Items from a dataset
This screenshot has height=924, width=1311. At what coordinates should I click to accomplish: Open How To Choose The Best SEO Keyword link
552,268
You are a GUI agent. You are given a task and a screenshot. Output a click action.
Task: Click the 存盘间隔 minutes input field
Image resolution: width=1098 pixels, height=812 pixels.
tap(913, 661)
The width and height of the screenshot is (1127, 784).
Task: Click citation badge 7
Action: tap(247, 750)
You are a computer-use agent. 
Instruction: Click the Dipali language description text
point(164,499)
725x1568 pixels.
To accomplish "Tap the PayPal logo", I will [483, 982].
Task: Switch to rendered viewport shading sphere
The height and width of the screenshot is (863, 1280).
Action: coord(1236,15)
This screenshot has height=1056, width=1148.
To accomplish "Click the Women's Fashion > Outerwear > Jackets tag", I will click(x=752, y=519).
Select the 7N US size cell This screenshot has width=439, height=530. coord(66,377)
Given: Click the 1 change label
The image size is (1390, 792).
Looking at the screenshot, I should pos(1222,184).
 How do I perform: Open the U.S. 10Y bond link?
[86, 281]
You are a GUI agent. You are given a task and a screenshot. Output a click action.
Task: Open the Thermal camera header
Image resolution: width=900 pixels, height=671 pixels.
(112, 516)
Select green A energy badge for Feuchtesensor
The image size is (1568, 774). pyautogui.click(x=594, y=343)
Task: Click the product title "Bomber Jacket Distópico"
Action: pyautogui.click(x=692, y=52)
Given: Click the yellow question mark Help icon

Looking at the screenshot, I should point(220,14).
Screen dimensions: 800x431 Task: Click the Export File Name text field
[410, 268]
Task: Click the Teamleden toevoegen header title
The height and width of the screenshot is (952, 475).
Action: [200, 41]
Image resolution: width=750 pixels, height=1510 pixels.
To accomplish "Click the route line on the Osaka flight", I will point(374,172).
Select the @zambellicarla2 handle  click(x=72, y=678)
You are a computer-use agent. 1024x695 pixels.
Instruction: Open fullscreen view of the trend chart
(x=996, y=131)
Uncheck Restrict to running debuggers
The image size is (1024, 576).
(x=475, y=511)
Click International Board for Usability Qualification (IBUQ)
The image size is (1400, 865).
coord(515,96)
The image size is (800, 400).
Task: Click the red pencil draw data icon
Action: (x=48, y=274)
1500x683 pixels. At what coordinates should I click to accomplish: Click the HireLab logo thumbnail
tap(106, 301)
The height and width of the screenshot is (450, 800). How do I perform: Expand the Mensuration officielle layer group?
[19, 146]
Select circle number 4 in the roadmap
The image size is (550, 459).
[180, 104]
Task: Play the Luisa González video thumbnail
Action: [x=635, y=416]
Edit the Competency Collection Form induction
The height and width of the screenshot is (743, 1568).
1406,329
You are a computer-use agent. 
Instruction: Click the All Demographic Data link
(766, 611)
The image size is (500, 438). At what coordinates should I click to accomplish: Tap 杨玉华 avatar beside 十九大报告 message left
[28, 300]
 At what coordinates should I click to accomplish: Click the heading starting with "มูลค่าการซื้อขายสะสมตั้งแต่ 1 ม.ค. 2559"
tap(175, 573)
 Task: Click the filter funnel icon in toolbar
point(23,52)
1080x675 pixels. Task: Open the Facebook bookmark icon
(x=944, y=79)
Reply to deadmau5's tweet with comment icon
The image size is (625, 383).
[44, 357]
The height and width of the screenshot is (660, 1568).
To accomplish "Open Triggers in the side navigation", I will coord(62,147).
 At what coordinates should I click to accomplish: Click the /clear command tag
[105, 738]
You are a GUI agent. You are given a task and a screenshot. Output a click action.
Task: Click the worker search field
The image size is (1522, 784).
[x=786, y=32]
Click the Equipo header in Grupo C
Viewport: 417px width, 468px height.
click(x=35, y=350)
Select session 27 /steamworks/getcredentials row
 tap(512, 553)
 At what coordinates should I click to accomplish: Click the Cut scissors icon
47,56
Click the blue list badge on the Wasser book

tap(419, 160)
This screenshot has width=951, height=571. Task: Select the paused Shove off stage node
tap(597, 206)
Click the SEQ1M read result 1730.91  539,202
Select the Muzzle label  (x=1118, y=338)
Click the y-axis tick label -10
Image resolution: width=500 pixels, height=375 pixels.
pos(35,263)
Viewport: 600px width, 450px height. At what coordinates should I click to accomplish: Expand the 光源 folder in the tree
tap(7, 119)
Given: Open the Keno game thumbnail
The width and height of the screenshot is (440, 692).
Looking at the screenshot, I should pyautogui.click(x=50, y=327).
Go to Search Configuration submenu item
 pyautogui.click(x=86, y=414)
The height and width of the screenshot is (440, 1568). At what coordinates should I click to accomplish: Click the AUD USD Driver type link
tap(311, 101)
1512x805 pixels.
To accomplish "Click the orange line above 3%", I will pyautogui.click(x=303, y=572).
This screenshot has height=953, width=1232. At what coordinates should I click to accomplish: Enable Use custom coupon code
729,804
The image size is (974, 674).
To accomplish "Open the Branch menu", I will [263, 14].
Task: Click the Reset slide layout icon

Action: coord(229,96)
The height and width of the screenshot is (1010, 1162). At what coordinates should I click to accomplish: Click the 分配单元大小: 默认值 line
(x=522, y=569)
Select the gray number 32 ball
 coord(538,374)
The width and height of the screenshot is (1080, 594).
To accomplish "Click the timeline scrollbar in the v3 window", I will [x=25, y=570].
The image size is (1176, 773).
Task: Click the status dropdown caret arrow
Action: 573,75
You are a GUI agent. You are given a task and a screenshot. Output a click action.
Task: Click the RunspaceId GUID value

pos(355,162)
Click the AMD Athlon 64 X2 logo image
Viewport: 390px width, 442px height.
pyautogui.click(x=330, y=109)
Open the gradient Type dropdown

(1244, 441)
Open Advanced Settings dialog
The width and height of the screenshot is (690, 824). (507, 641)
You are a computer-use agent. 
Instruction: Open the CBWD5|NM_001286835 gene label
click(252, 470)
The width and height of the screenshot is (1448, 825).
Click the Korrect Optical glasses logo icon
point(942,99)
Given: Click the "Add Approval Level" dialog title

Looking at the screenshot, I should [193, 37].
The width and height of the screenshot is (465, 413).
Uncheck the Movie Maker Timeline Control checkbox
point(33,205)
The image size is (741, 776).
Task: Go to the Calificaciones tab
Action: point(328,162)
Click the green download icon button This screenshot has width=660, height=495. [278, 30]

Exercise description — The answer is the lines above between the line holding "Given: Click the 1 change label" and the line holding "Image resolution: width=750", inclusive, each written out exactly, and no others.

Task solution —
Given: Click the 1 change label
The image size is (1390, 792).
Looking at the screenshot, I should pos(1222,184).
 How do I perform: Open the U.S. 10Y bond link?
[86, 281]
You are a GUI agent. You are given a task and a screenshot. Output a click action.
Task: Open the Thermal camera header
Image resolution: width=900 pixels, height=671 pixels.
(112, 516)
Select green A energy badge for Feuchtesensor
The image size is (1568, 774). pyautogui.click(x=594, y=343)
Task: Click the product title "Bomber Jacket Distópico"
Action: pyautogui.click(x=692, y=52)
Given: Click the yellow question mark Help icon

Looking at the screenshot, I should point(220,14).
Screen dimensions: 800x431 Task: Click the Export File Name text field
[410, 268]
Task: Click the Teamleden toevoegen header title
The height and width of the screenshot is (952, 475).
Action: [200, 41]
Image resolution: width=750 pixels, height=1510 pixels.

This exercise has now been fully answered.